I loved this thread. It's not a typical Kas thread, and that's why I love it all the more. The entire post of Kas reminiscing builds up the reunion with his family so much. You are with Kas, feeling the same longing he does, dreaming the same dream... only to be rudely awakened at the end of it. A shock. A perfect gut punch, delivered to the Kas and the reader both.

And Kas says exactly the wrong things, unused to being a father, a stranger to his son. They don't know each other. They're not a family. Martyn denies him, refuses to accept him, and it is not something Kas can fight his usual way. He can't slice the problem to tatters with his karambit, or crush it with magic chains. The pain it caused ol' Kas was brilliantly done.

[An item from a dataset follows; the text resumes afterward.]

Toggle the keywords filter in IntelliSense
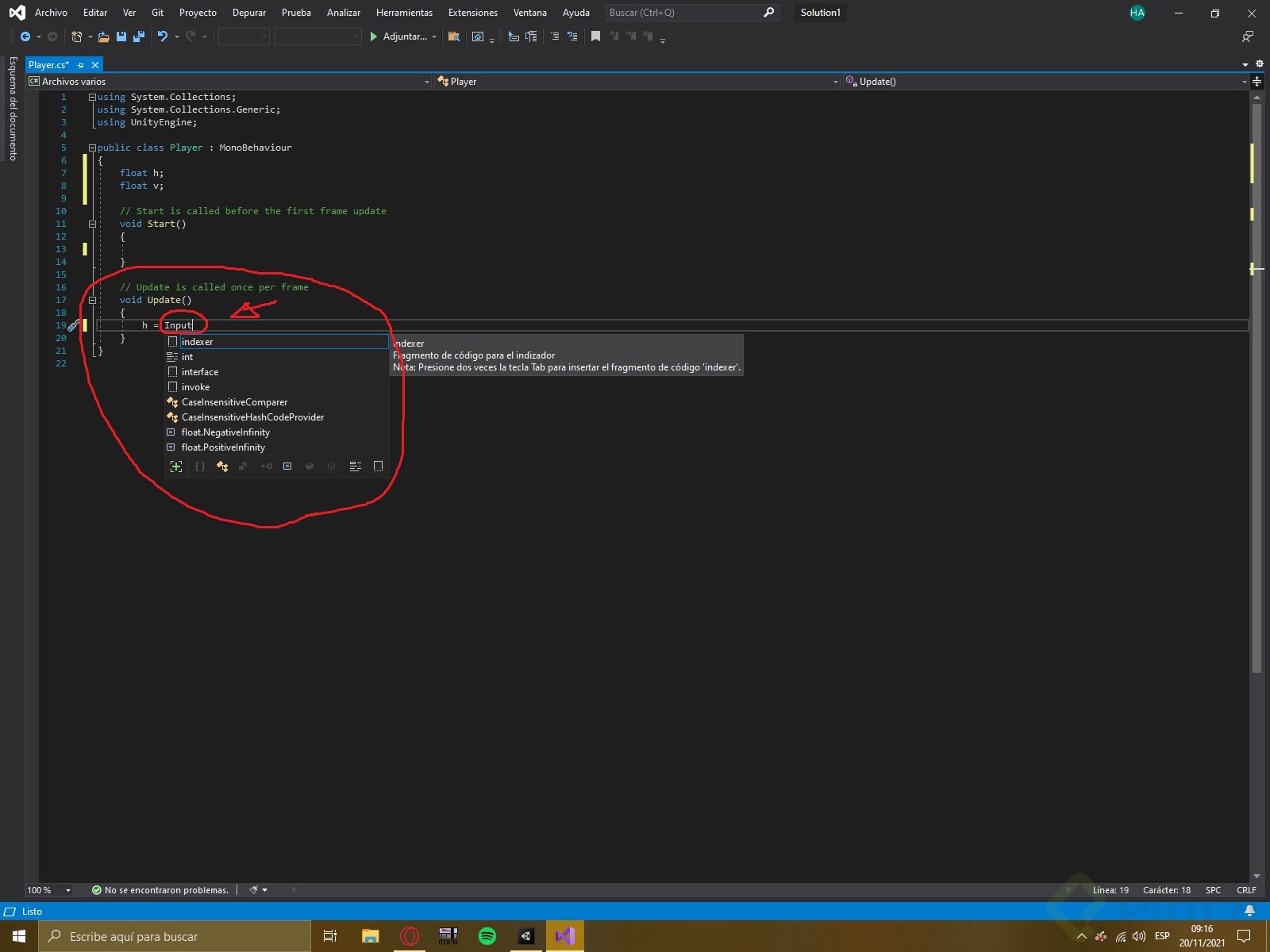 coord(356,466)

Perhaps Jess can give Kas a crash course in parenting, but even that won't be enough to close the distance between Martyn and the monster that is his father, I feel. There's rough times ahead for Kas, and I am very much looking forward to where you take it next.

The one negative I can think of is that I am uncertain if the first post should have been part of this thread. Don't get me wrong, I loved it just as much as the rest, but I'm not sure if it fits. I think you were setting up a mirroring between the end of the One-ear's life and desperate hope for mercy, and the death of Kas's expected homecoming? The link between the two events wasn't that obvious to me. Maybe I missed something. Either way, I feel it'd have served better as a separate thing altogether.